Part of Advances in Neural Information Processing Systems 36 (NeurIPS 2023) Main Conference Track
Haotong Qin, Lei Ke, Xudong Ma, Martin Danelljan, Yu-Wing Tai, Chi-Keung Tang, Xianglong Liu, Fisher Yu
Real-time video matting on edge devices faces significant computational resource constraints, limiting the widespread use of video matting in applications such as online conferences and short-form video production. Binarization is a powerful compression approach that greatly reduces computation and memory consumption by using 1-bit parameters and bitwise operations.
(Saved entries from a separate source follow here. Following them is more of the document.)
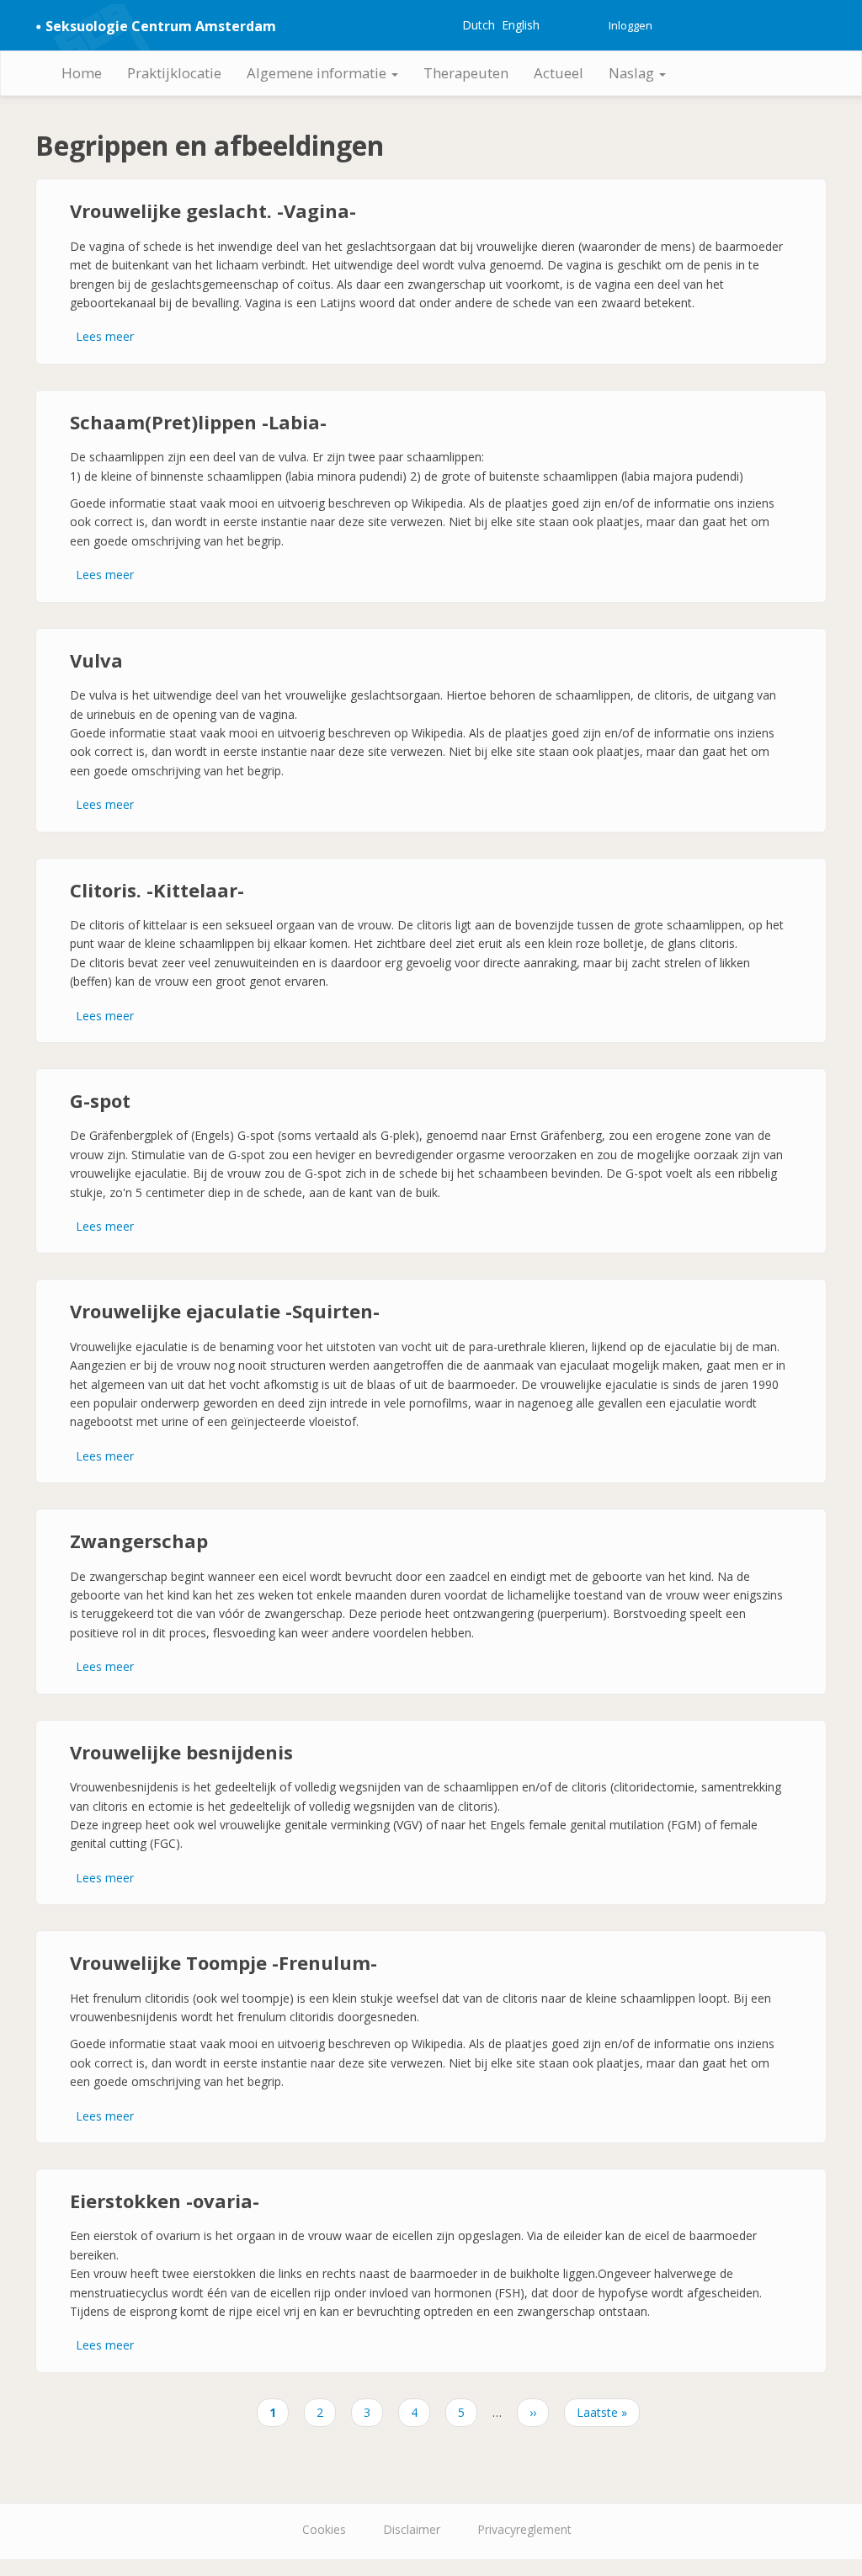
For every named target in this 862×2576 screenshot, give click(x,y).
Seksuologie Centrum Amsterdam (160, 26)
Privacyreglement (524, 2529)
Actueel (558, 72)
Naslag (633, 72)
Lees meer (105, 336)
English (521, 25)
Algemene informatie (318, 72)
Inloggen (630, 25)
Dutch (478, 25)
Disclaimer (411, 2529)
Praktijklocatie (174, 72)
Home (81, 72)
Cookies (324, 2529)
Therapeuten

However, binarization of the video matting model is not a straightforward process, and our empirical analysis has revealed two primary bottlenecks: severe representation degradation of the encoder and massive redundant computations of the decoder. To address these issues, we propose BiMatting, an accurate and efficient video matting model using binarization. Specifically, we construct shrinkable and dense topologies of the binarized encoder block to enhance the extracted representation. We sparsify the binarized units to reduce the low-information decoding computation. Through extensive experiments, we demonstrate that BiMatting outperforms other binarized video matting models, including state-of-the-art (SOTA) binarization methods, by a significant margin. Our approach even performs comparably to the full-precision counterpart in visual quality. Furthermore, BiMatting achieves remarkable savings of 12.4$\times$ and 21.6$\times$ in computation and storage, respectively, showcasing its potential and advantages in real-world resource-constrained scenarios. Our code and models are released at https://github.com/htqin/BiMatting .